Campomanesia lineatifolia Ruiz & Pav. as a gastroprotective agent.J Ethnopharmacol. 2012 Feb 15; 139(3):772-9.JE
Campomanesia lineatifolia Ruiz and Pav. (Myrtaceae) is a native edible species found in the Amazon Rainforest, commonly known as gabiroba. In Brazil, Campomanesia species are frequently used in traditional medicine for gastrointestinal disorders.
MATERIALS AND METHODS
The present study performed phytochemical analyses and determined both the in vitro antioxidant activity of the ethanolic extract of Campomanesia lineatifolia leaves (EEC) as well as its ethyl acetate fraction (EAFC). In this analysis, quercetin was used as a positive control. Gastroprotective activity was also investigated at different oral doses in two experimental models in rats - gastric lesion induced by ethanol and gastric lesion induced by indomethacin. In this analysis, cimetidine and sucralfate were used as positive controls. The area of gastric lesion underwent macroscopic and histomorphometric evaluations, while the mucus content was estimated by applying the periodic acid-Schiff stain. Oral acute toxicity was also assessed.

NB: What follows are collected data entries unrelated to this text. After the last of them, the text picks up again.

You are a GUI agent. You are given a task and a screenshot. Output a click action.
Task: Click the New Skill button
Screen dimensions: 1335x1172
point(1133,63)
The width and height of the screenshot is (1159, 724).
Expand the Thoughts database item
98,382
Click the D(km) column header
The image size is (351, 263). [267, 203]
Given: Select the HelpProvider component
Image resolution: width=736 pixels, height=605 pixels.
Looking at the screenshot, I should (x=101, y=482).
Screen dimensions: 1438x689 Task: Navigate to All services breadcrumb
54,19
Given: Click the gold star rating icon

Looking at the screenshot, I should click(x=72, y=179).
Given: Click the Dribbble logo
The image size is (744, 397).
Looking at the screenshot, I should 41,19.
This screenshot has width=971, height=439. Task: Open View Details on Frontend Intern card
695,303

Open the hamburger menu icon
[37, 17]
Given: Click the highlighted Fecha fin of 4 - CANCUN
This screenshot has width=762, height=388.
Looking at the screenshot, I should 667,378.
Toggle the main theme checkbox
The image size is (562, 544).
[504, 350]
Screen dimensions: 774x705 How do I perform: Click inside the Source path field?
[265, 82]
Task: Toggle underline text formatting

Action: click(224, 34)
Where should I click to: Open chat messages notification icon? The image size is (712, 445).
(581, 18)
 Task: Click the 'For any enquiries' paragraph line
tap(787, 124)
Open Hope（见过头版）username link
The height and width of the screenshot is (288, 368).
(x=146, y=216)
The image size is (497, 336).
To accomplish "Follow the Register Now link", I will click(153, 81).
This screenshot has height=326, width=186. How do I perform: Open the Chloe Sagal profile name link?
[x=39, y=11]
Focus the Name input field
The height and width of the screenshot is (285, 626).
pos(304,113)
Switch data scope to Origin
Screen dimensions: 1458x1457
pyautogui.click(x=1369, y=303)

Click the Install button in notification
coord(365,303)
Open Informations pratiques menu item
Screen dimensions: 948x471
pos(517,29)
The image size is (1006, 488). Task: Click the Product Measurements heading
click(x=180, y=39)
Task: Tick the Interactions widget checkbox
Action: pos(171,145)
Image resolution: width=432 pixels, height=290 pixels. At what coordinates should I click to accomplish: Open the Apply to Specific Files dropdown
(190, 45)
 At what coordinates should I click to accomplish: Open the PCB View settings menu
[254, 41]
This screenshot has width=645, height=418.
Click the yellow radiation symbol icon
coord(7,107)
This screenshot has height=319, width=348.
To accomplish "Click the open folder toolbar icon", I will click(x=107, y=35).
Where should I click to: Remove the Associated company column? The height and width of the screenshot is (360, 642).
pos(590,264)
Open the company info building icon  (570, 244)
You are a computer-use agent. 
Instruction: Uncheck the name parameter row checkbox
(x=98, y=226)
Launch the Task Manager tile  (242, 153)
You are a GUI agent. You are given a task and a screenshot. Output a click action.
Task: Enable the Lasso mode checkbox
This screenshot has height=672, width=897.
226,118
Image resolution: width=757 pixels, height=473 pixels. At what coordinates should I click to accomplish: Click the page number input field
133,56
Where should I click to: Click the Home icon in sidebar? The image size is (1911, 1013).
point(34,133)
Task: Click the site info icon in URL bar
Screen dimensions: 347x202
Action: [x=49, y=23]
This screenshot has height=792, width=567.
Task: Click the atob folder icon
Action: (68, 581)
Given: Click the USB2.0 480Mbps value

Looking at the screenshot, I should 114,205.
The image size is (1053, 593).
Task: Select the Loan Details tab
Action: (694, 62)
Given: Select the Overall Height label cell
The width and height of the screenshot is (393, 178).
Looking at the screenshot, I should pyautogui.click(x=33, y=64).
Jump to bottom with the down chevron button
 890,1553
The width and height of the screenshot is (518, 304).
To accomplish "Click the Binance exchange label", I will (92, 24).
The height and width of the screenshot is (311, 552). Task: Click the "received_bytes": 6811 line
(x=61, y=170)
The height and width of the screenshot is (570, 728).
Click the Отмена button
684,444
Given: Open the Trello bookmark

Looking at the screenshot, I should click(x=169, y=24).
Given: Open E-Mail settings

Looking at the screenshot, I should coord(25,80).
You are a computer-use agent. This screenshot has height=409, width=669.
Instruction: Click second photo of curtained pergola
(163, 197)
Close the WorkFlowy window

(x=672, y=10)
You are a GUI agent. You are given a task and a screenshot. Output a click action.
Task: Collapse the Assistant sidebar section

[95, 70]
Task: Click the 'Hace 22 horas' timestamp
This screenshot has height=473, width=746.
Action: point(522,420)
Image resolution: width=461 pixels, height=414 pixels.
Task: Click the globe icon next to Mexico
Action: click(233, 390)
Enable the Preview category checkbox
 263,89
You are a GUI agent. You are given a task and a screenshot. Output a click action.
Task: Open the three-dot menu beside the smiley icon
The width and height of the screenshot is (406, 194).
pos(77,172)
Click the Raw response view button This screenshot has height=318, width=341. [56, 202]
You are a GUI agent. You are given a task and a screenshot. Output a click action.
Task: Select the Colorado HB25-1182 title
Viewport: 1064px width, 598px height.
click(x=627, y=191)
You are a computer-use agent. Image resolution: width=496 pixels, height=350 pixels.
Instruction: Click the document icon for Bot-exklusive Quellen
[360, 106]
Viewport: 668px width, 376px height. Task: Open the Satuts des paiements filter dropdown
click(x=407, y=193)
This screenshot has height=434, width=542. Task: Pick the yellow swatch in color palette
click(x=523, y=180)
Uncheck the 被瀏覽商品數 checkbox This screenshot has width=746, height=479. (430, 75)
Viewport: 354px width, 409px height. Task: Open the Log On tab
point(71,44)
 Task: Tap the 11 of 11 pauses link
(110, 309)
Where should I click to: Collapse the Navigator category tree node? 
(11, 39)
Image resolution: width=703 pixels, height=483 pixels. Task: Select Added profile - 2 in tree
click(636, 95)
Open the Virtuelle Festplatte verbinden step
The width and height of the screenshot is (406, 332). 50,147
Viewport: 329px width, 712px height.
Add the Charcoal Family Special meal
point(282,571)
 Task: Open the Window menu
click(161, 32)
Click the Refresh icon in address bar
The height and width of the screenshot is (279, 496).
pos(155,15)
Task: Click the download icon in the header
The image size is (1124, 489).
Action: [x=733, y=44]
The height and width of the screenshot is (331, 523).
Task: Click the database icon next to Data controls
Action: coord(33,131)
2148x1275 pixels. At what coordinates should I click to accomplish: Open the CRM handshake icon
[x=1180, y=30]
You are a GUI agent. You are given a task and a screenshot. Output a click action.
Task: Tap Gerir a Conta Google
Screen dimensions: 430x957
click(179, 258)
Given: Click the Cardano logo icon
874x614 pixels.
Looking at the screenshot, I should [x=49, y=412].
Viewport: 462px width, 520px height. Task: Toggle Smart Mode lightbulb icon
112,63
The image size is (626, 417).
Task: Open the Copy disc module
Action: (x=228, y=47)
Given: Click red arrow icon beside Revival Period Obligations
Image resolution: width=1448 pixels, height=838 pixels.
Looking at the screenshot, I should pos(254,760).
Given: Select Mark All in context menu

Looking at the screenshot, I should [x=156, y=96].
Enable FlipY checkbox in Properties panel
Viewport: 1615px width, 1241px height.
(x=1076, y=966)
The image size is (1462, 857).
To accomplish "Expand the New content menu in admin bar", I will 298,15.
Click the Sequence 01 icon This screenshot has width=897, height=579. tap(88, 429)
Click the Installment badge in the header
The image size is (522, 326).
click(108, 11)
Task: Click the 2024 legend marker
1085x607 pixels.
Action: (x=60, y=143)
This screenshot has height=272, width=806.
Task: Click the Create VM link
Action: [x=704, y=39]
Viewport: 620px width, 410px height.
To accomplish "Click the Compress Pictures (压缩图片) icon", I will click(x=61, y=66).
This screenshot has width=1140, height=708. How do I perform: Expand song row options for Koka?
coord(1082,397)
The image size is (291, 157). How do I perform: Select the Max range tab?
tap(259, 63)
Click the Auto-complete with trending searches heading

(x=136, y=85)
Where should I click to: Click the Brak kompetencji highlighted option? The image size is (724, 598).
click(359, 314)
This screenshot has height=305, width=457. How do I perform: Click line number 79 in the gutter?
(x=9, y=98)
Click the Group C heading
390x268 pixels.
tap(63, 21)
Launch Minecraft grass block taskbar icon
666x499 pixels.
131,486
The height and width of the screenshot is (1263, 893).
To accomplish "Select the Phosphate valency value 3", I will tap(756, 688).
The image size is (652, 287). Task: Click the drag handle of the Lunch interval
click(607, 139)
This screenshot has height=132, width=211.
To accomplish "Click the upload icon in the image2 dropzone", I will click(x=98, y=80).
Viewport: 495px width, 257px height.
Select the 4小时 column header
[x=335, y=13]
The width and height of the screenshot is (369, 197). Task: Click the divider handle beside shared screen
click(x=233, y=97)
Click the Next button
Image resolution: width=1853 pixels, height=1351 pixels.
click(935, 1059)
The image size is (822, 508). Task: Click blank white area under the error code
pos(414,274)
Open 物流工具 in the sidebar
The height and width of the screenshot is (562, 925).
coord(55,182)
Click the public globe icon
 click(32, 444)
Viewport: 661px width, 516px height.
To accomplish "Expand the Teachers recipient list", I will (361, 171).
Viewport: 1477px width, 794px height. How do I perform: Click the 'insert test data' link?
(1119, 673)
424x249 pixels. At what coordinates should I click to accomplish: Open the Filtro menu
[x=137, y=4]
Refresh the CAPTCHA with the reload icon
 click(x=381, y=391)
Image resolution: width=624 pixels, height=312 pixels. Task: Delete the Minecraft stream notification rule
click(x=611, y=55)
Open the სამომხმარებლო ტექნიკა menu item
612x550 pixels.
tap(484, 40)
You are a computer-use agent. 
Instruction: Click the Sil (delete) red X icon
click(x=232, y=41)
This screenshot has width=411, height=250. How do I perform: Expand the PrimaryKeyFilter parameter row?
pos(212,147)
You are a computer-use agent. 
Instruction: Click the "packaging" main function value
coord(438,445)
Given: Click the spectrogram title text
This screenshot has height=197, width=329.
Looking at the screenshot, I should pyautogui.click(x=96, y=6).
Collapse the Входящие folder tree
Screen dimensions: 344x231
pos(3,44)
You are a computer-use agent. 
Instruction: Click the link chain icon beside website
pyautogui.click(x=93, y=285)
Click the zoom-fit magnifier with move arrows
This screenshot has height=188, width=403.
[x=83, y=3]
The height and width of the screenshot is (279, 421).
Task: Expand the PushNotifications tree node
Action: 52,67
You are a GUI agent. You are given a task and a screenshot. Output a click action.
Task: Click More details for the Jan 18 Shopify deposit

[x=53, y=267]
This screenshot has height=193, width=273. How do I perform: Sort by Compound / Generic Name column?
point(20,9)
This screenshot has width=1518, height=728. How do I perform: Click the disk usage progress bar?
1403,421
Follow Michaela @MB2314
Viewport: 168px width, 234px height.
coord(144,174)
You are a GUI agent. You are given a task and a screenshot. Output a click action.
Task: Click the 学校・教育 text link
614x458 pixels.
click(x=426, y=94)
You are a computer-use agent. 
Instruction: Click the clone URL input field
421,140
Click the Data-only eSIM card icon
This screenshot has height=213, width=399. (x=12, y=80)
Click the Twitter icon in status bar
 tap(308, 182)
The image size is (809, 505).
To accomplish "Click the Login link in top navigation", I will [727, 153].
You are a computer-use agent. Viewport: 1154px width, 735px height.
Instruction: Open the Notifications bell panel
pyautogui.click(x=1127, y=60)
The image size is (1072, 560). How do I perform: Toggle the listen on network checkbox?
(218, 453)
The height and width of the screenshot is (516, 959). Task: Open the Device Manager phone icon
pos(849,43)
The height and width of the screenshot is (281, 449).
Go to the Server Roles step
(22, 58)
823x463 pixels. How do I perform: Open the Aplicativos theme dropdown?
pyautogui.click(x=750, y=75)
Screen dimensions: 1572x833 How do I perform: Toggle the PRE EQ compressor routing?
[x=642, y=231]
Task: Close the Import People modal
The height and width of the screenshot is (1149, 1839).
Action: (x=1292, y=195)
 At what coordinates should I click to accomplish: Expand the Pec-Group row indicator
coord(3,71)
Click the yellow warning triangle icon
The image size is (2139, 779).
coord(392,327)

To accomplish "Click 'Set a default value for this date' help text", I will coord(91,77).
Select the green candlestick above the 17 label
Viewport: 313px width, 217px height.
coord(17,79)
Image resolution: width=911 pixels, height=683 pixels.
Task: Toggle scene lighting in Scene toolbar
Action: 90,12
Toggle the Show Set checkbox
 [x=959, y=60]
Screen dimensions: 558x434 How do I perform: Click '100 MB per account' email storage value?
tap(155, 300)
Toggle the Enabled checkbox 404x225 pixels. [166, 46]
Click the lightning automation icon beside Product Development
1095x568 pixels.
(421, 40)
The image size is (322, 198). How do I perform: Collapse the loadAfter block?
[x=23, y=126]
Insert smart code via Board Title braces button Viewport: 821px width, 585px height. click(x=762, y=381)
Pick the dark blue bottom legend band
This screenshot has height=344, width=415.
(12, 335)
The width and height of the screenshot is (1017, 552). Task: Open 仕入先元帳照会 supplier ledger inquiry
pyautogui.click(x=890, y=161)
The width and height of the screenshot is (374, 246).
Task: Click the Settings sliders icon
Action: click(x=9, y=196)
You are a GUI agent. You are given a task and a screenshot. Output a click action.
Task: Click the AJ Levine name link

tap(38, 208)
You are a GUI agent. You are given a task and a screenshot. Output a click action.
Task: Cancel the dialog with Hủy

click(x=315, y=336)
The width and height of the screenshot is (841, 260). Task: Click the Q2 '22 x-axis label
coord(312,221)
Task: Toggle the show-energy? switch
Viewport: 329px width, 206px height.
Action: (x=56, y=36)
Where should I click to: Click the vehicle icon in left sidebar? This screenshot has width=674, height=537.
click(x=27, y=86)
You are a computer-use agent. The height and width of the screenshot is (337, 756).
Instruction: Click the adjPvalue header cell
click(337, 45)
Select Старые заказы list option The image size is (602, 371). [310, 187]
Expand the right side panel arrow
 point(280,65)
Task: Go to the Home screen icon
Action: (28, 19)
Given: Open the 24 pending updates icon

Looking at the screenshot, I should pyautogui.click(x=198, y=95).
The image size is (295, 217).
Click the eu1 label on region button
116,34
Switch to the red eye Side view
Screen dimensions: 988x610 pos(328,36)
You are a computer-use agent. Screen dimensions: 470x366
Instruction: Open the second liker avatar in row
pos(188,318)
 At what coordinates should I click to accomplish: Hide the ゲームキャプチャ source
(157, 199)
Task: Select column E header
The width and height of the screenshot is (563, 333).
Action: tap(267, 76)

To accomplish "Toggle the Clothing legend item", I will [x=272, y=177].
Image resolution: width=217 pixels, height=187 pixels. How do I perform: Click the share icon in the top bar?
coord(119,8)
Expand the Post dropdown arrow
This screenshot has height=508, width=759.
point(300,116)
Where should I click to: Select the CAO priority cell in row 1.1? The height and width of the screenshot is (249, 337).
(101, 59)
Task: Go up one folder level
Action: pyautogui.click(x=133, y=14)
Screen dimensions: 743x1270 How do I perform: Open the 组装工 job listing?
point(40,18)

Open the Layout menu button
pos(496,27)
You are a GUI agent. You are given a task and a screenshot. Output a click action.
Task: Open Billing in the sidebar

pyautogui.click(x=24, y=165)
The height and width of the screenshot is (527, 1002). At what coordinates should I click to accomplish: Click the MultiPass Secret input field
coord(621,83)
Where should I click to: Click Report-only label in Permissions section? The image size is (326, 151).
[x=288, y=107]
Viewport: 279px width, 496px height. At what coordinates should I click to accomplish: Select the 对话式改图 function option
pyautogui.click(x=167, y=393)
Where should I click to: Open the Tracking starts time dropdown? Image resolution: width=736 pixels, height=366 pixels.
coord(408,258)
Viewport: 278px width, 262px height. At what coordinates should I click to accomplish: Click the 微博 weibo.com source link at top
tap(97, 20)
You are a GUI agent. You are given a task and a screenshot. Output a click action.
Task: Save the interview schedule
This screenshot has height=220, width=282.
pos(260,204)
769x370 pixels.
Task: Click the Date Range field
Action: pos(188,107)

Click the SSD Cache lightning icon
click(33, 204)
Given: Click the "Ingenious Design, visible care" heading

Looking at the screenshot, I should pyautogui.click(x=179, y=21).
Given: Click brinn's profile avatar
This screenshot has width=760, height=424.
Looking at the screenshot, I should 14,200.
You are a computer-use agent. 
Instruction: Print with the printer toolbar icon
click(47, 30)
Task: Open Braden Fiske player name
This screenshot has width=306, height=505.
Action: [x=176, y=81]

Phytochemical studies revealed the presence of flavonoids and tannins. Catechin and quercitrin were isolated by bioguided chromatographic fractionation of EAFC. EEC and EAFC presented in vitro antioxidant activity. The oral administration of EEC and EAFC at doses 100-400 mg/kg (ethanol model) and at doses of 400-1200 mg/kg (indomethacin model) proved to be effective in preventing gastric ulcerations in rats. Pretreatment with EAFC (400mg/kg) significantly increased the gastric mucus content in the ethanol model. No animals died during the acute oral toxicology test.
Results confirm the Brazilian ethnopharmacological use of Campomanesia lineatifolia as a gastroprotective agent and indicate that the anti-ulcer effect is most likely mediated by scavenging free radicals due to the polyphenol content and, at least in part, by increasing the mucus secretion and the mucosal defense. In addition, EEC and EAFC were found to be safe when applied to a 2000 mg/kg single oral dose.